Ora, se damos por boa a afirmação anterior, chegamos a uma cadeia causal que justifica parte do processo de surgimento da moral e do direito. Tem que ver com a circunstância da evolução filogenética, fixada já em nossos antecessores do gênero Homo, de uns cérebros o bastante grandes e complexos como para sustentar a arquitetura cognitiva que nos permite realizar juízos avaliativos a respeito do comportamento humano.


Mas a obtenção induvidável durante a filogênese humana de uns cérebros maiores e complexos levanta desde logo um enigma. Dado que o tecido neuronal é o mais "custoso" em termos de necessidades biológicas e energéticas (Aiello & Wheeler), não se pode pensar que se conseguira de forma acidental. Devem existir benefícios importantes derivados da disposição de maiores cérebros. Mas, quais são estes benefícios? Em que consistem?

A resposta pode intentar buscar-se mediante a comparação das condutas filogeneticamente fixadas. Outras espécies de certa complexidade social resolvem suas necessidades adaptativas por outras vias. Durante a evolução dos seres vivos em nosso planeta apareceram ao menos quatro vezes os comportamentos altruístas extremos nas chamadas "espécies eusociales": os himenópteros (formigas, vespas, abelhas, térmitas), os camarões parasitários das anêmonas dos mares coralinos (Synalpheus regalis, Duffy), as ratas-topo peladas (Heterocephalus glaber, O'Riain, Jarvis, & Faulkes) e os primatas (com os humanos como melhor exemplo). Pois bem, nem os insetos sociais, nem as ratas-topo e nem os camarões parasitários dispõem de uma linguagem como a nossa.

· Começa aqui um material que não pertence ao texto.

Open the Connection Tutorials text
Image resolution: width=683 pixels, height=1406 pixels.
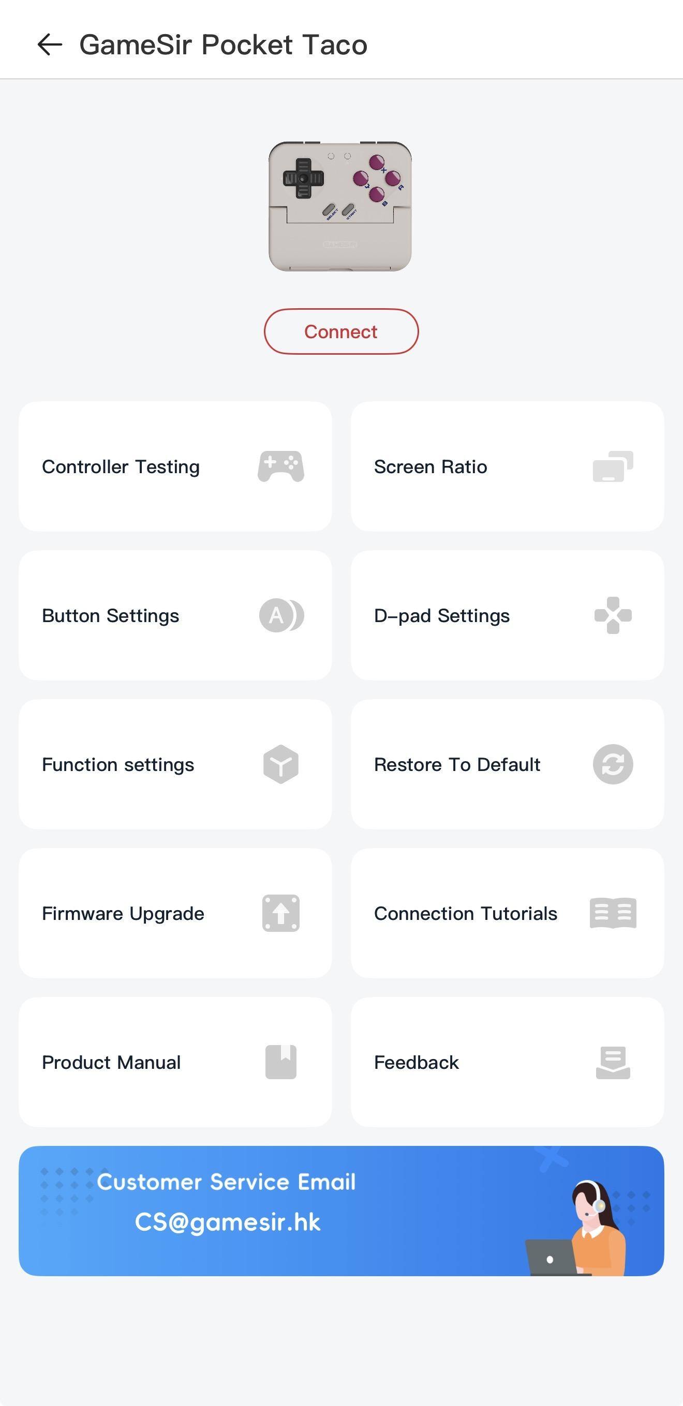point(466,914)
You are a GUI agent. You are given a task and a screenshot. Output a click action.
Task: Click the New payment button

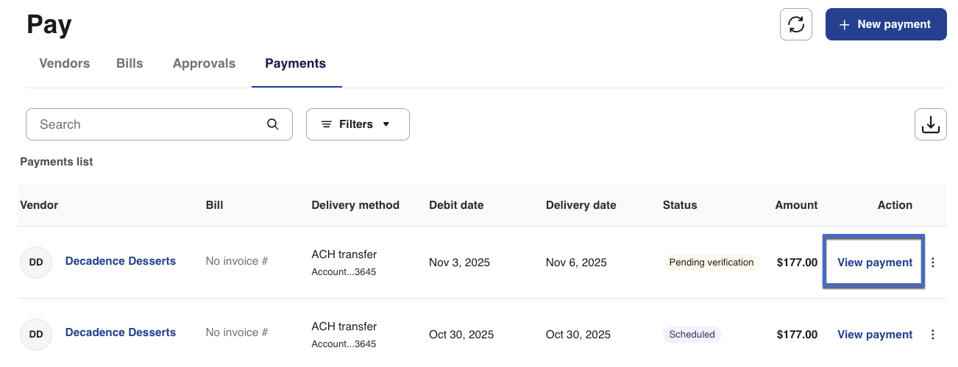[885, 24]
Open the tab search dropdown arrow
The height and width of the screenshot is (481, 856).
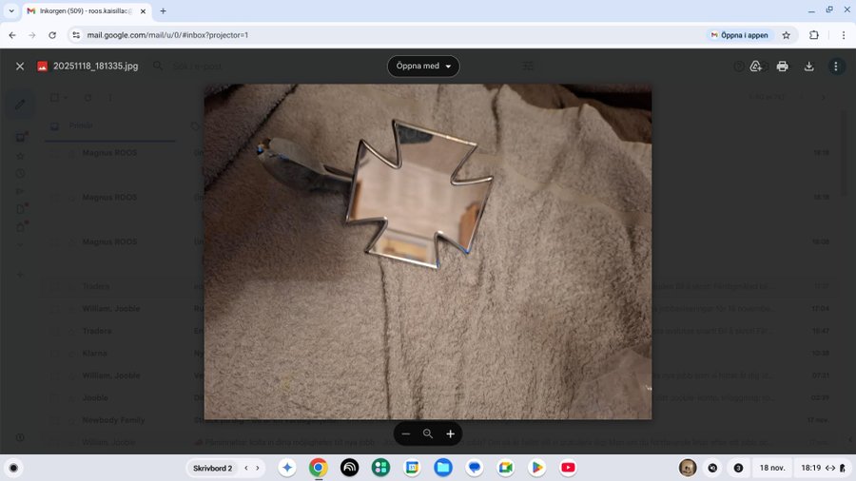[10, 10]
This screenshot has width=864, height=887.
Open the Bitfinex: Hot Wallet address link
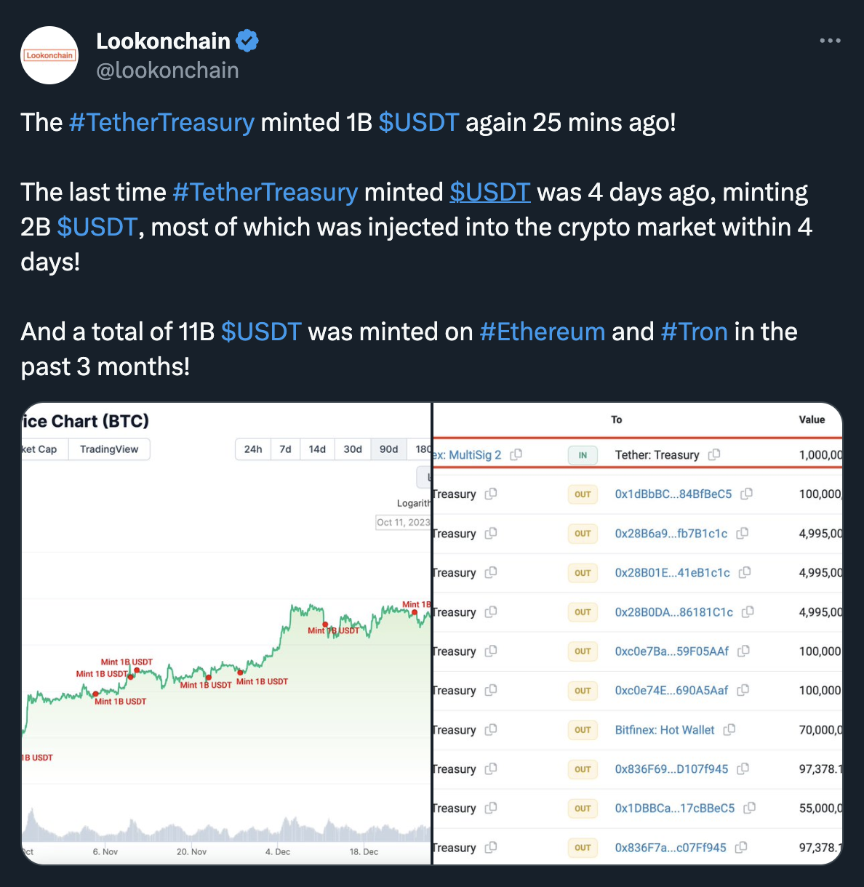point(665,730)
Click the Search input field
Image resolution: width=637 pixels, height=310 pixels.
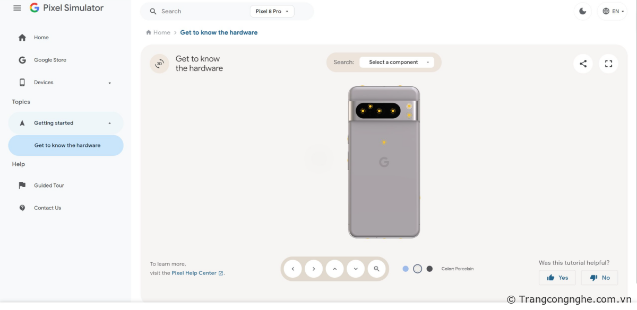(x=202, y=11)
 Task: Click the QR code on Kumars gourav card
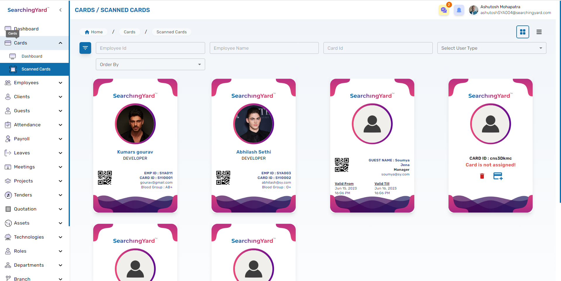[105, 178]
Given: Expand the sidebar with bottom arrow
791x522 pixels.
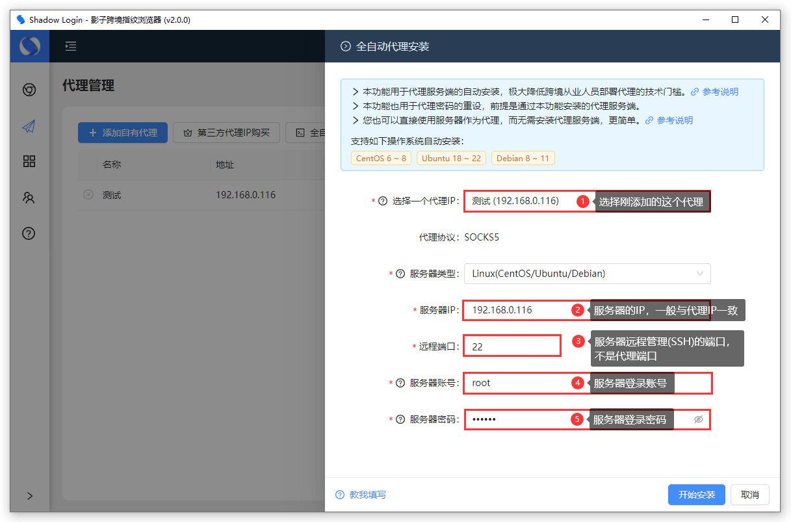Looking at the screenshot, I should coord(29,495).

Seus meios de comunicação podem ser muito complexos. As abelhas, por exemplo, efetuam um exercício de dança específico para transmitir informações sobre a localização e qualidade dos alimentos. Inclusive os animais da espécie mais próxima á humana, os chimpanzés, dispõem de uma variada gama de gestos, gritos e outras condutas para manifestar ou dissimular o medo e a agressividade, da mesma maneira com que manifestam certo sentido de justiça, mostram desejos de congraçar-se e mantêm relações sexuais complexas (de Waal)4 . Mas jamais fazem uso de uma linguagem de dupla articulação com estrutura sintática.

A linguagem, pois, pode ser considerada como a chave para rastrear benefícios adaptativos capazes de supor uma pressão adaptativa no sentido dos grandes cérebros dos seres humanos.